Steven Poole, Trigger Happy

Something found in the game environment that bestows a positive benefit. Powerups differ from inventory items in that their effects are usually instant, instead of the item being stored for later use. Powerups often drop from the corpses of fallen enemies, and may also be found in unlikely places and breakable objects, or the odd treasure chests.

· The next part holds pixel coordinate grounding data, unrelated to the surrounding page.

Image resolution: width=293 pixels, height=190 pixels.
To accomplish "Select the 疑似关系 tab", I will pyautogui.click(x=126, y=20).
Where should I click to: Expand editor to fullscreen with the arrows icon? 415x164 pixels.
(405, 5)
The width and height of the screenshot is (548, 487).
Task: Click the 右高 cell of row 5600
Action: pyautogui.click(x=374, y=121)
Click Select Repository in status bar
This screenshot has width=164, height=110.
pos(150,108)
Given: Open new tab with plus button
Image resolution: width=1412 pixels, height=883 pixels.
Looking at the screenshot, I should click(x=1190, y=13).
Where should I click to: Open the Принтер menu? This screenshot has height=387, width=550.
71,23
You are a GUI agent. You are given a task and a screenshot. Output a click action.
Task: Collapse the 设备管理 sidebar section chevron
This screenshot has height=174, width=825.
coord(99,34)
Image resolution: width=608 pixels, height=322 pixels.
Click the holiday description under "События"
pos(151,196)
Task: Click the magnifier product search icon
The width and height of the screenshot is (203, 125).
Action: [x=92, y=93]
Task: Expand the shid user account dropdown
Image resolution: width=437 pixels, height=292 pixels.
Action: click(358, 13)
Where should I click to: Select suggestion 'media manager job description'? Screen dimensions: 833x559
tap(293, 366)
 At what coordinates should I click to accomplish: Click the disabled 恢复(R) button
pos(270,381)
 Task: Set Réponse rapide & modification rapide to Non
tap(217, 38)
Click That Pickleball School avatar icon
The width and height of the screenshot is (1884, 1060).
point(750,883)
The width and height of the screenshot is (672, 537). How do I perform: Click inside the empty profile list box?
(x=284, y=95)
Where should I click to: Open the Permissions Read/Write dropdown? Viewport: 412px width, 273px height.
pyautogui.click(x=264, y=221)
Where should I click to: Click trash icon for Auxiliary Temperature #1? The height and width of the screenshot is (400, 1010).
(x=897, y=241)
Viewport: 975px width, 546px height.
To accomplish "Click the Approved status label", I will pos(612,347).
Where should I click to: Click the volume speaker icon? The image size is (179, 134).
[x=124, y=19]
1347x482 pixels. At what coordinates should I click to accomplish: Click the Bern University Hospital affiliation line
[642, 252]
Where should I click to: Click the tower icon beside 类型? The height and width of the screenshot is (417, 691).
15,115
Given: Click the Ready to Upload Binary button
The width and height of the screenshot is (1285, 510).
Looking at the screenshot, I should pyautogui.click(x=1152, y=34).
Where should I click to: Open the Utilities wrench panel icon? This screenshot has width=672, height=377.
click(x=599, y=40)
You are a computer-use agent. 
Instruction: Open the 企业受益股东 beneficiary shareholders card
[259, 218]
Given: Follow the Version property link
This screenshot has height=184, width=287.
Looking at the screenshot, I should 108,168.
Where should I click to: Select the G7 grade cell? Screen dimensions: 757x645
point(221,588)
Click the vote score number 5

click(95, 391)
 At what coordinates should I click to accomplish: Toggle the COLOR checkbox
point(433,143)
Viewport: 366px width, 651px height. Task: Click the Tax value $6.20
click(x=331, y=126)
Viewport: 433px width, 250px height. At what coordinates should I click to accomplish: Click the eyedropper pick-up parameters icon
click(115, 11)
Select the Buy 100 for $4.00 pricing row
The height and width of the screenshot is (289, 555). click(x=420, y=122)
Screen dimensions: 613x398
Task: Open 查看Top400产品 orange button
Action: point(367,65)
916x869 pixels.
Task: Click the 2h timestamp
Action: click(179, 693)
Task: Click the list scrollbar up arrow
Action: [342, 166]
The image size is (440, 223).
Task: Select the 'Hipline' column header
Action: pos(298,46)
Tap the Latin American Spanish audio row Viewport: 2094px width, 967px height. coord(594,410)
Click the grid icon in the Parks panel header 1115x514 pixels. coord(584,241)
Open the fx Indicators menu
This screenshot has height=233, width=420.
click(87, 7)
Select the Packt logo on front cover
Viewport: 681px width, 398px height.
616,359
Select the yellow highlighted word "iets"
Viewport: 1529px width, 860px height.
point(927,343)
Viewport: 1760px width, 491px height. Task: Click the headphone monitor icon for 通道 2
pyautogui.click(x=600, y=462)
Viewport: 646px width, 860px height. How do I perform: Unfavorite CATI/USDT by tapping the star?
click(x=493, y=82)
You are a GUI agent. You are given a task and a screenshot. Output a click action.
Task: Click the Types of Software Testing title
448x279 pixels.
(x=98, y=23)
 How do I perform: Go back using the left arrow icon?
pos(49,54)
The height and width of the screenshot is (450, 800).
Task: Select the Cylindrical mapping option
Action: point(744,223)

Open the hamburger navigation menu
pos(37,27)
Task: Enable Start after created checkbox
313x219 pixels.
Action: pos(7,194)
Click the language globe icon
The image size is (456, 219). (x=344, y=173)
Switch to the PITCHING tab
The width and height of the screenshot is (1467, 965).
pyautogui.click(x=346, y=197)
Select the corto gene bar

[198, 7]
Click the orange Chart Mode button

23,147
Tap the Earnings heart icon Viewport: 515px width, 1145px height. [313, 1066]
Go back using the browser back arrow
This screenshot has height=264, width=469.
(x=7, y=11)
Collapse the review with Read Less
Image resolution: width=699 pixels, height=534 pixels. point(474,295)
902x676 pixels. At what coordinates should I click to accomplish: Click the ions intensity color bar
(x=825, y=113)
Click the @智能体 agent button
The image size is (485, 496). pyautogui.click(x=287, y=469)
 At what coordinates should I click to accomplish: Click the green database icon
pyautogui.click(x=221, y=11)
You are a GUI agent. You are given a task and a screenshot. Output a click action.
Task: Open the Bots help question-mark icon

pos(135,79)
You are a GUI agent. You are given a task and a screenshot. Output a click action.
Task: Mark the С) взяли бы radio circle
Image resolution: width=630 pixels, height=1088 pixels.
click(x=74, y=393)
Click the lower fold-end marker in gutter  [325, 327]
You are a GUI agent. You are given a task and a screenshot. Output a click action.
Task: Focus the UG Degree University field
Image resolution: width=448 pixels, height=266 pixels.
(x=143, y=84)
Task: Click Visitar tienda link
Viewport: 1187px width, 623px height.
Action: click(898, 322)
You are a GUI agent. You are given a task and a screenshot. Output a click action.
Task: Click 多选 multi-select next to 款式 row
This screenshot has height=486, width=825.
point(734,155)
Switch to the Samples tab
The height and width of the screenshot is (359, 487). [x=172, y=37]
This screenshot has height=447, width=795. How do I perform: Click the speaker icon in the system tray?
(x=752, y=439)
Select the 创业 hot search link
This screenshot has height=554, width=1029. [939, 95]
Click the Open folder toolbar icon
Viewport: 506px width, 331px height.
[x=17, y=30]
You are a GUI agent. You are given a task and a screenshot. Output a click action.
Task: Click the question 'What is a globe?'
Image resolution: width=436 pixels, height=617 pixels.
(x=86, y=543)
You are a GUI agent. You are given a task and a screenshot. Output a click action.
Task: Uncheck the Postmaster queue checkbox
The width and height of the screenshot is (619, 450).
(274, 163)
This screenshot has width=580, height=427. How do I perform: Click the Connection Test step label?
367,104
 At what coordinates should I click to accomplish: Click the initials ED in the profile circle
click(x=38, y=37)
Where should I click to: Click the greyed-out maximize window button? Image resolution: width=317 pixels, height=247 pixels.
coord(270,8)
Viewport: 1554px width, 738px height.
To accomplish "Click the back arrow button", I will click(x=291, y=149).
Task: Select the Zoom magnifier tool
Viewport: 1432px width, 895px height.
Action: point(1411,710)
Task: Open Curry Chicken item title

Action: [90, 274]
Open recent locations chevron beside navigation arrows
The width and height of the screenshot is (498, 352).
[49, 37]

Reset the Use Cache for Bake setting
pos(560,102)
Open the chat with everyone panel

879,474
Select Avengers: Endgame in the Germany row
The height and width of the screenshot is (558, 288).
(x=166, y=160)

A feature found in many games is the cycling power-up, an item that cycles between two or more different power-ups (either on its own or when you shoot it), forcing the player to decide on which one is most important to them. Depending on how fast it cycles, it also tests the player's timing. These are common in space shooters.

Common types:

A common trait among powerups is that you often don't need to do anything other than touch it to gain its benefit. Fly your fighter into the floating container of radioactive materials (Raptor: Call of the Shadows), send the chopper into a bomb pod (Twin Cobra), and they just get installed or deposited instantly. Usually an Acceptable Break From Reality since no-one really wants to fly out of a dogfight to spend some quality time in a hangar with a wrench installing a missile pod—and dealing with the damage from ramming it into the fuselage to catch it at mach 50. When a common powerup is used to increase the player's weapon level or something, collecting more of it after reaching maximum level often results in Scoring Points instead.

Sometimes comes with its own Power-Up Motif— usually when it's a Timed Power-Up— as well as the Standard Power-Up Pose.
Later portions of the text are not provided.